Something else recently caught my attention.  We have often noted the comment of Moses in v14, after Abraham named the place “Jehovah Jireh” (The-LORD-Will-Provide).  Moses adds: “as it is said to this day, ‘In the Mount of the LORD it shall be provided.’”  You may wonder, as the writer of Hebrews notes, about the timing of God’s promise fulfillment.  Heb. 11:39 says, “And all these, having obtained a good testimony through faith, did not receive the promise.”  Abraham did not receive it.  Moses, writing the Genesis record some 500 years later, did not receive the promise.  And neither did any of the generation in Moses’ time who joined him in saying, “In the Mount of the LORD it shall be provided.”  They were sure it would happen, but they had already waited a long time.

You might wonder: Were they surprised?  Did they think it would happen sooner?  We can’t say.

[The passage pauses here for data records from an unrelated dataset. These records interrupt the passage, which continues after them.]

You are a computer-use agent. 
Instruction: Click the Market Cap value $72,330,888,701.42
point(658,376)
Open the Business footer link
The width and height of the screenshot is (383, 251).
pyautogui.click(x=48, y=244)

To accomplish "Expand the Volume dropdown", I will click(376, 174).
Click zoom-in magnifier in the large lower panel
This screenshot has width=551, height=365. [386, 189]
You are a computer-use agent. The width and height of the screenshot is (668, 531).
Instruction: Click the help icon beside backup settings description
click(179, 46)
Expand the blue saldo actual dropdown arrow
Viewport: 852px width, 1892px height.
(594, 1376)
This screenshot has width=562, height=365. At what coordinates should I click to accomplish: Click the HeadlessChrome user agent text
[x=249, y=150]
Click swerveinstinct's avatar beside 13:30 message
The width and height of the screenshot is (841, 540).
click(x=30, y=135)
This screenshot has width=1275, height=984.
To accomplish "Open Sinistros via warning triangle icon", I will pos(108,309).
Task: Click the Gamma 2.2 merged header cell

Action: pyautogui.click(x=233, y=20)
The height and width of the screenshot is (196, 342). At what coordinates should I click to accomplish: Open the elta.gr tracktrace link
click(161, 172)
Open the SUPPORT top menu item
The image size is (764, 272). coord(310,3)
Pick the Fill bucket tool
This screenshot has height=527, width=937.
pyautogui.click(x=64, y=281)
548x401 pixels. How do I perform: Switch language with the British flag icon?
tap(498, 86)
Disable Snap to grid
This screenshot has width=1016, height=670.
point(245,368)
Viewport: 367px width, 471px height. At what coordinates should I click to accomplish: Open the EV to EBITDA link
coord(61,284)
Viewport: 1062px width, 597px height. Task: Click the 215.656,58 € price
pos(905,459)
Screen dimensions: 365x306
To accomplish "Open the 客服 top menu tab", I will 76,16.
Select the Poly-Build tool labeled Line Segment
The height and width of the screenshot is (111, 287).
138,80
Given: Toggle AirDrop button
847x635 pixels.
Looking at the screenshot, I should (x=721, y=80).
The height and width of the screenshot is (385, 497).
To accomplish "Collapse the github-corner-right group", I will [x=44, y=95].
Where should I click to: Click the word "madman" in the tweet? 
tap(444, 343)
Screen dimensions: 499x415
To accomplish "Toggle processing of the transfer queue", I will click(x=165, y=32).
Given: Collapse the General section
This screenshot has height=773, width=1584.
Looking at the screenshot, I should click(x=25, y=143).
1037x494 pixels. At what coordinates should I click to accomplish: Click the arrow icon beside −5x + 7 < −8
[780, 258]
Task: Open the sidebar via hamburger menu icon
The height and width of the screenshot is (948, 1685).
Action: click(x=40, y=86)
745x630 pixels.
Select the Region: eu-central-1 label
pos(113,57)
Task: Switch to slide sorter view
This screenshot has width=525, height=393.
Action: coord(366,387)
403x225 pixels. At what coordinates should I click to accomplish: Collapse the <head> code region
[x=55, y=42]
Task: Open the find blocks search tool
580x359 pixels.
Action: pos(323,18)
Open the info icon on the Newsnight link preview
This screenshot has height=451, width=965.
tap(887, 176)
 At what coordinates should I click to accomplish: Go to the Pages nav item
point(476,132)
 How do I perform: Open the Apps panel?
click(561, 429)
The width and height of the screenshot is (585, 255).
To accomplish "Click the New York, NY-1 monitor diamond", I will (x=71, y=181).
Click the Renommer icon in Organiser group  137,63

In the time of Jesus’ birth there were people waiting expectantly for the Savior.  Simeon had a “leg up” because God told him he would see “the Lord’s Christ” before he died (Lk. 2:26).  How can the righteous be so patient?

So, what I saw recently is in the details of Gen. 22:14: “It shall be provided.”  Literally, “It shall be seen.” In the area of Mt. Moriah (the Mountain of the Lord in the Bible, Isa. 2:1-4; Micah 4:1-3) the fulfillment of this story will be seen, when the “vicarious” Lamb of God is sacrificed on the altar of the cross for the sins of the world.  But in Hebrew, and this is not my area of expertise, “provided” is in the imperfect tense.  What does that mean?  Here is the Blue Letter Bible’s explanation:

Generally designates an action which is continuous, incomplete, or open-ended. Rather than depicting an action as a single event, the imperfect depicts it as a continuing process. It is therefore typically translated as a present “He is running” or a future “He will be running,” although it can sometimes be translated as a continuous past “He was running.” The meaning of the imperfect therefore has more to do with how an action took place than with when it took place. The imperfect is most often treated as a present or future because it is easier to think of present or future events as incomplete and open-ended than it is to think of past actions that way.

What the Hebrew reader understood was that this provision would certainly happen.  Time was not the issue.  The promise involved a process before it would be perfectly fulfilled.  But certainty was the issue.